### PROVIDED ENTRIES
'''

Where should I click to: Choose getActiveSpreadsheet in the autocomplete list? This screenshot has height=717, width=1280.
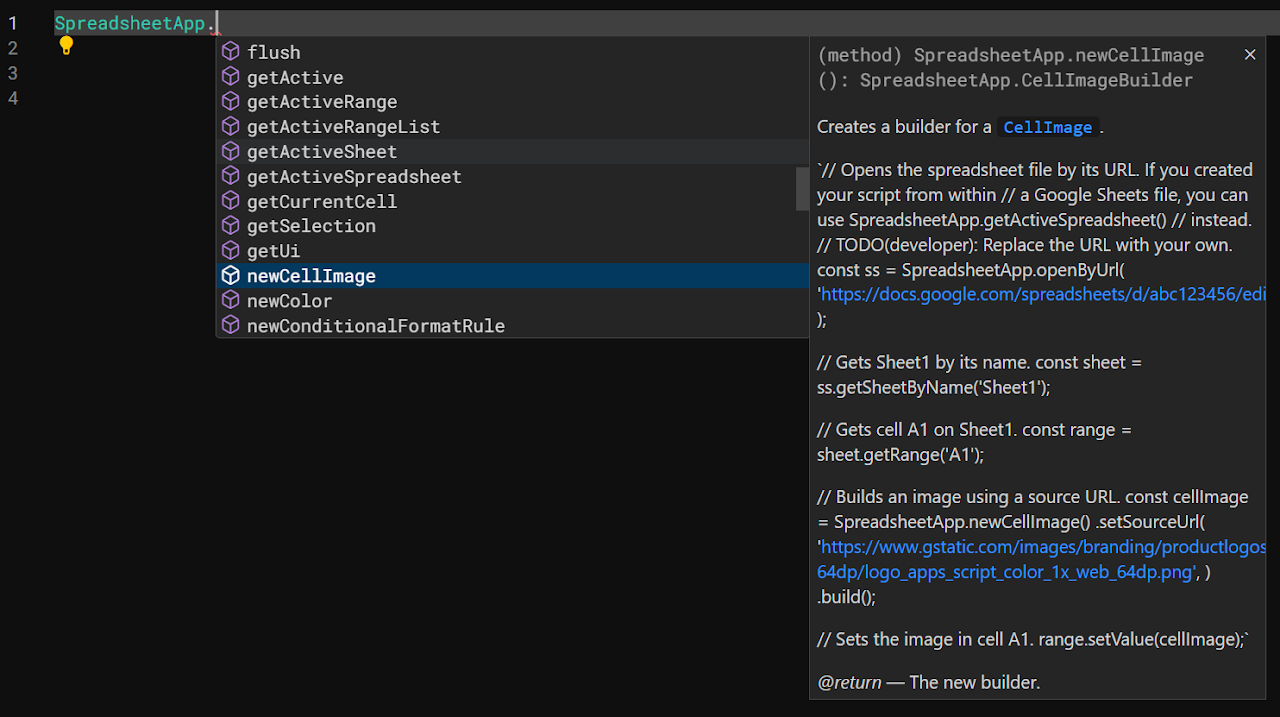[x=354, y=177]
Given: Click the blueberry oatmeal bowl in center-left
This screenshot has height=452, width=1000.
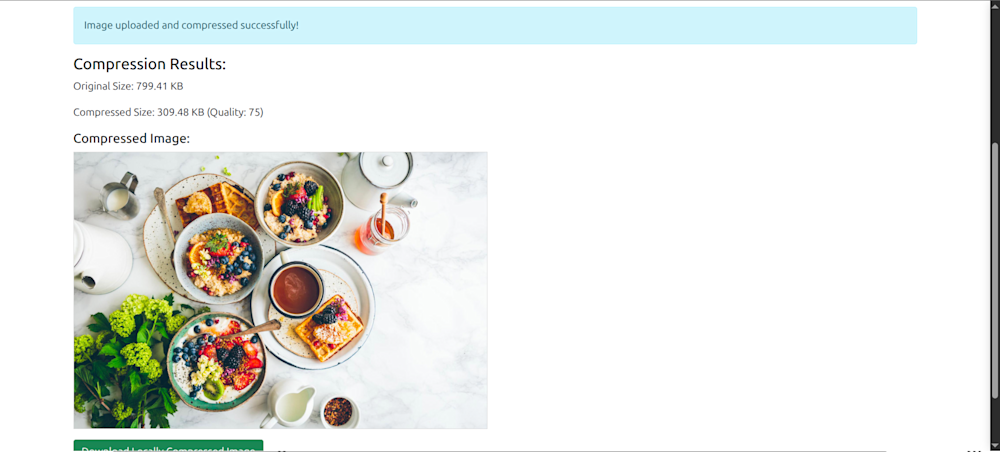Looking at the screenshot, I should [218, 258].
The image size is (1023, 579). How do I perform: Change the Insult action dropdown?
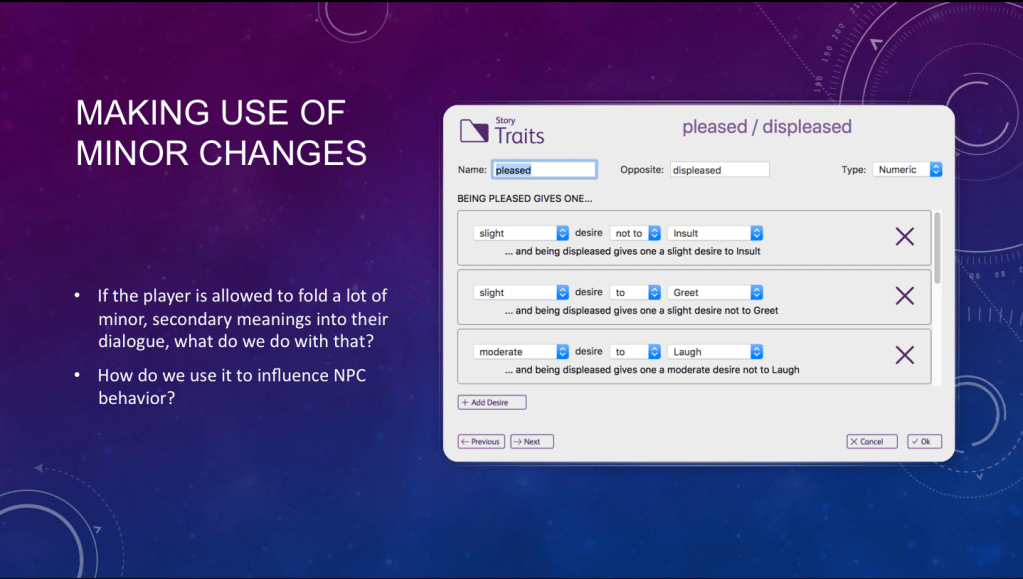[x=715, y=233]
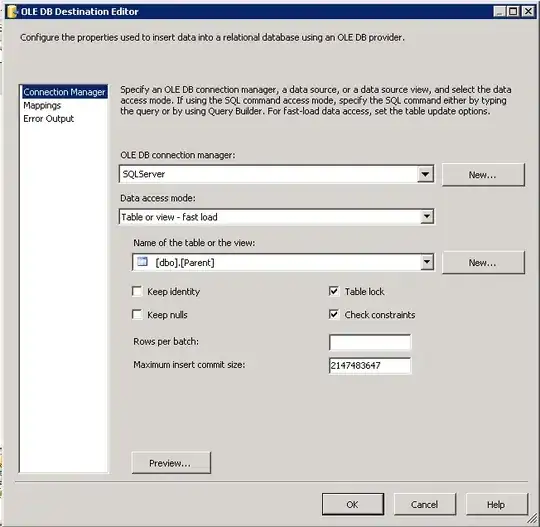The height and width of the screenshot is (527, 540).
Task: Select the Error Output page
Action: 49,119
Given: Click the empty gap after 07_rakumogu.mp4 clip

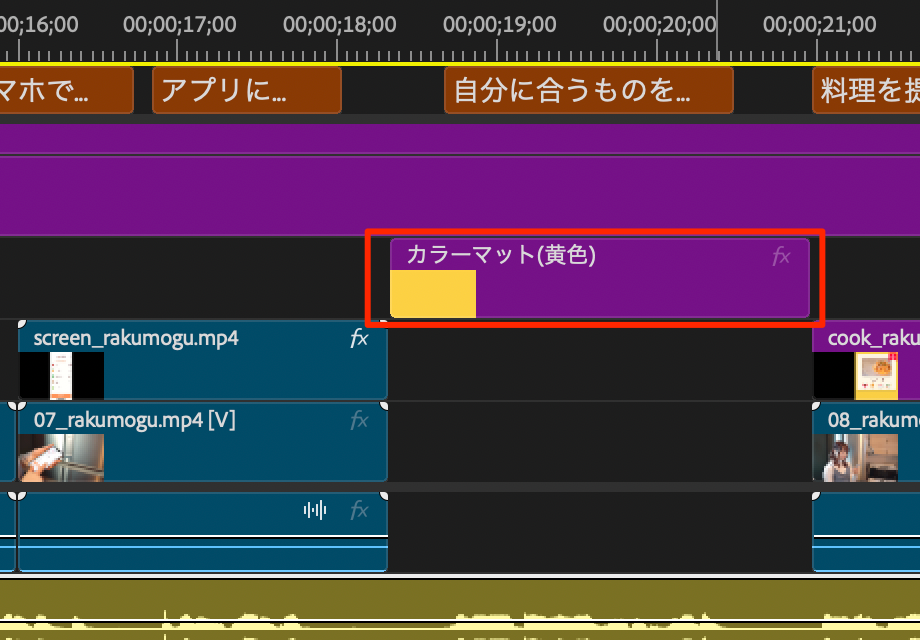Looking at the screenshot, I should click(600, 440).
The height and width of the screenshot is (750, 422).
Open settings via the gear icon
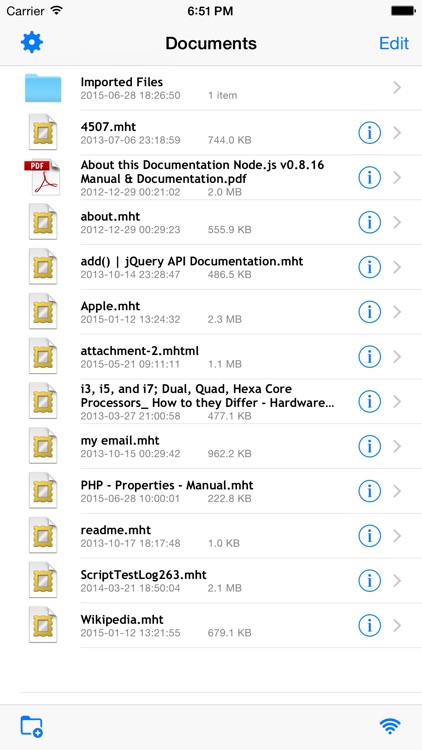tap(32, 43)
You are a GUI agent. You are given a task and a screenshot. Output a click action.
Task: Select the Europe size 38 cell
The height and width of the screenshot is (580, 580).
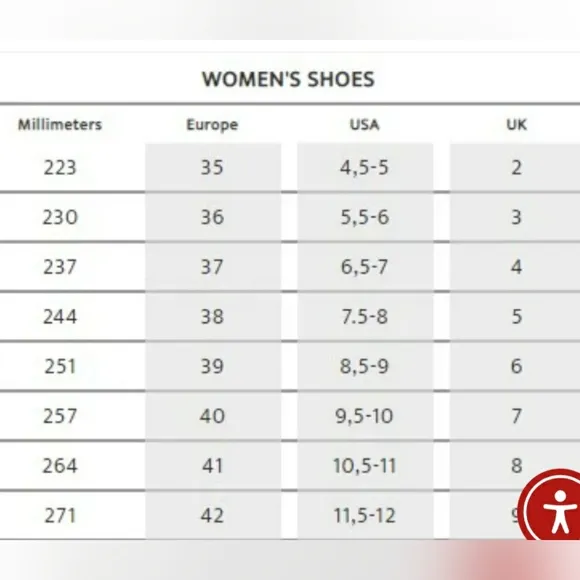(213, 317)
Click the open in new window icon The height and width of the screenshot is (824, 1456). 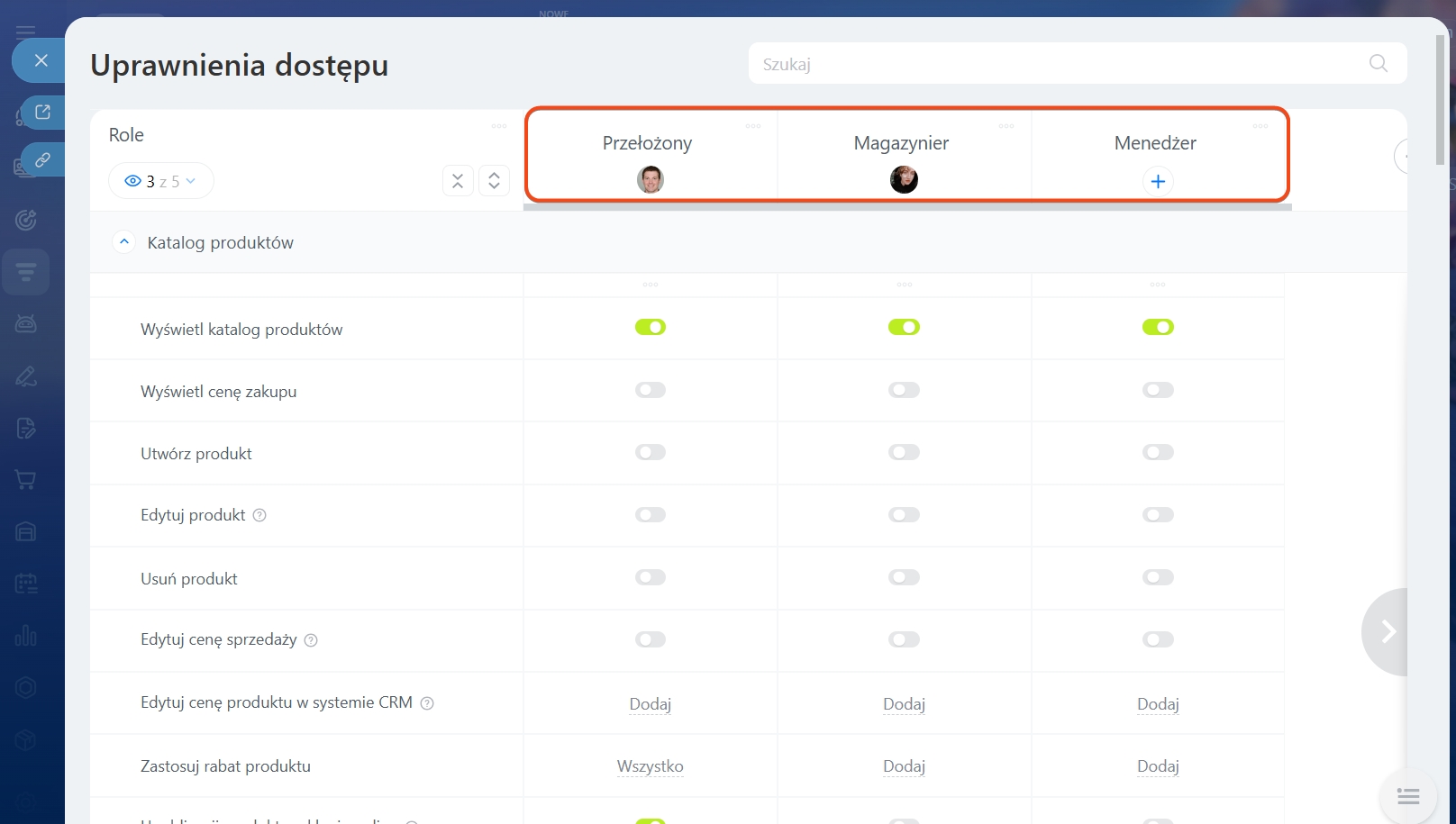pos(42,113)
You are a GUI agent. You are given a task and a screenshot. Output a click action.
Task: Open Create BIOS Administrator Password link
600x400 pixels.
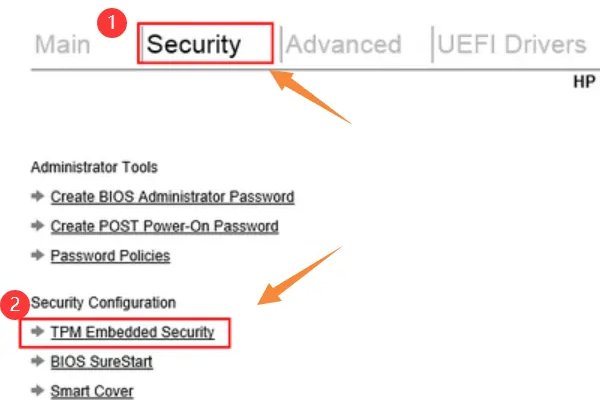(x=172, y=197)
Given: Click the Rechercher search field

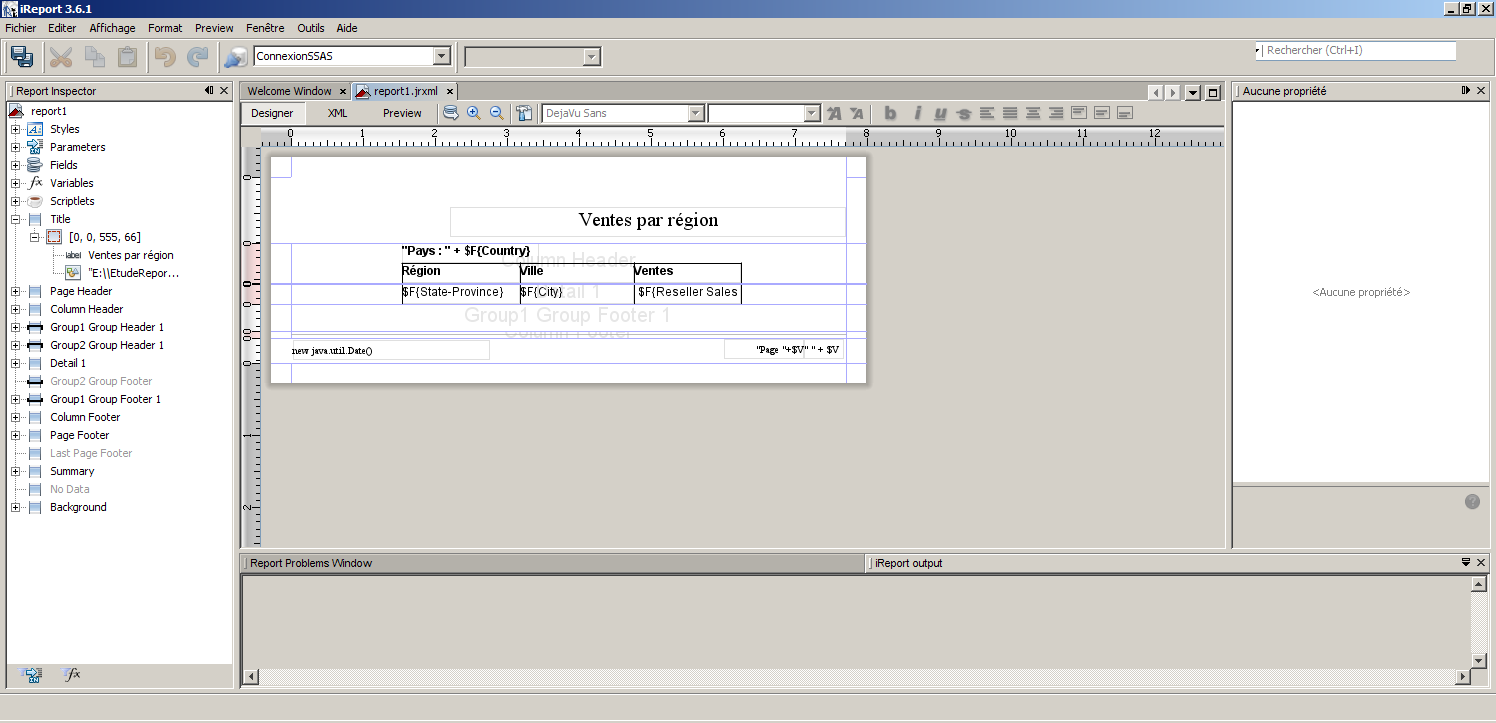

'''

### YOUR ASSIGNMENT
Lines from the start of the listing above through the line holding "Given: Click the blueberry" are to be duplicated exactly, and nothing more; leave out the pictures.

### WORKED SOLUTION
Where should I click to: Choose getActiveSpreadsheet in the autocomplete list? This screenshot has height=717, width=1280.
[x=354, y=177]
Given: Click the blueberry oatmeal bowl in center-left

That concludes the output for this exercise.